Throughout Western Europe in the sixteenth century, schoolboys and grown men educated in the Latin schools of the humanists would recognize the commonplace-book as an indispensable tool for making sense of the books they read, for assimilating the written culture transmitted to them, and for possessing the means of production in their turn. This handy organizer of information and rather effective retrieval mechanism has been treated with a fair amount of contempt after being sidelined towards the end of the seventeenth century and then falling into public disrepute, its rich stock of precious commonplaces devalued into the small change of mere banalities. Nor indeed does it suit the agenda of post-Romantic scholars and critics looking in a simplistic way for signs of originality and innovation. However, the last few years have seen commonplaces in their more sophisticated guise back on the critical agenda, with several particular studies and, latterly, two major overviews published in a single year. 1 The thesis underlying this paper is that the commonplace-book is central to an understanding of how knowledge was organized in the early modern period. More than that, the commonplace-book keys us into procedures of investigation and debate and into the dialectical and rhetorical modes of articulating thought which were agreed to have persuasive force; and it exhibits the commonality of expectations, the common places, which ensured a common route into a shared area of communication when the cultural consensus of Western Europe was strained to breaking point.

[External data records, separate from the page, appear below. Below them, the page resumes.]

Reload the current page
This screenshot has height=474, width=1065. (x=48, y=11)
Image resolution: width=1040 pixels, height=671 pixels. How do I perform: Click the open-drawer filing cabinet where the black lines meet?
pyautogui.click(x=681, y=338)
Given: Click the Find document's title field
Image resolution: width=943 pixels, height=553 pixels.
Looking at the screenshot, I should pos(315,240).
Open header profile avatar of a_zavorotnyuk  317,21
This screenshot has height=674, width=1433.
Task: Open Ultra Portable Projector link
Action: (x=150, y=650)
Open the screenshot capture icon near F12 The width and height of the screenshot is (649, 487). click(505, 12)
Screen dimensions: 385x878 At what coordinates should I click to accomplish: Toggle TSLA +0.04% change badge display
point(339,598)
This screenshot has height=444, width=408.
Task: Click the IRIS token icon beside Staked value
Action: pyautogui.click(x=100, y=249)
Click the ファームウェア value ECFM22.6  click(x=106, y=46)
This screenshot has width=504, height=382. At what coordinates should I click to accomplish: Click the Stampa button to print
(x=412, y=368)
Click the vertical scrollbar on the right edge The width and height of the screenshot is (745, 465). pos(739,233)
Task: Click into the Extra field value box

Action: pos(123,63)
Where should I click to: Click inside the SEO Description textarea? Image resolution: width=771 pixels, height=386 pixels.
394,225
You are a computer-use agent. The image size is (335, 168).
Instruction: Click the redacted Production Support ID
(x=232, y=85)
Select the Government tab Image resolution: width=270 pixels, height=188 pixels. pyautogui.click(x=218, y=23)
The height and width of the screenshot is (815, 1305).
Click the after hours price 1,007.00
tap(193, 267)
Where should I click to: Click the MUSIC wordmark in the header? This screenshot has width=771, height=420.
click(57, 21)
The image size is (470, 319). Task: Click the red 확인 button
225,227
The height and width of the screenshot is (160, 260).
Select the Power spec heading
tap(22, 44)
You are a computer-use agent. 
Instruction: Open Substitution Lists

One test of this thesis will be whether it can be usefully applied to texts which fit badly into interpretative frames familiar to the modern reader. The particular purpose of this paper is to apply the principles of commonplace-book [End Page 421] reading to just such an awkward case, in order at least to suggest the possibility of recovering an historically probable reading strategy which may more fully recuperate the text for the modern reader. The Politica of the eminent Stoic philosopher and scholar of antiquity, Justus Lipsius (1547–1606), is a network of quotations from ancient authorities linked together by Lipsius’s own words. He himself regarded it as one of his most important achievements. His contemporaries and their seventeenth-century descendants knew perfectly well how to read it, and there is plenty of evidence that they regarded it highly. 2 Modern readers find it an embarrassment, not knowing quite what to do with a book from which the author eclipses himself, yet keeps a dead hand on it: “All of it is mine and nothing is.” 3 Modern critics tend to assume it is all Lipsius, riding roughshod over the quotation indicators 4 ; or they prefer to think that nothing is and treat the text solely as a compilation of extracts 5 ; or they get tied in knots trying to rescue Lipsius’s voice drowned out in his quotations. 6 But Lipsius’s original readers in 1589 knew how to read it, because he told them: “For what is it but a well-arranged register of accounts or COMMONPLACES?” 7

If we are going to get anywhere near the original point of reception, we must remind ourselves about commonplaces and commonplace-books. It was Erasmus in De copia who gave the first systematic guidelines for making commonplace-books, but by the time of Lipsius schoolboys in every Latin school in Northern Europe were busy excerpting from their [End Page 422] texts as they read, either under the schoolmaster’s instructions or at their own discretion. The commonplace-book was a probe and an instrument for redistributing text so as to ensure maximal retrievability and optimum application. Here is one of the many enthusiastic promoters of the practice, writing in 1564:

So that the more important passages in the authors set for reading and the more brilliant sententiae, exempla, similitudes, words, phrases, and outstanding figurative expressions may be the more readily imprinted on the memory and available and ready for use as occasion requires, it is extremely useful to have the common-places of the main intellectual disciplines arranged in a definite order, under which students may note...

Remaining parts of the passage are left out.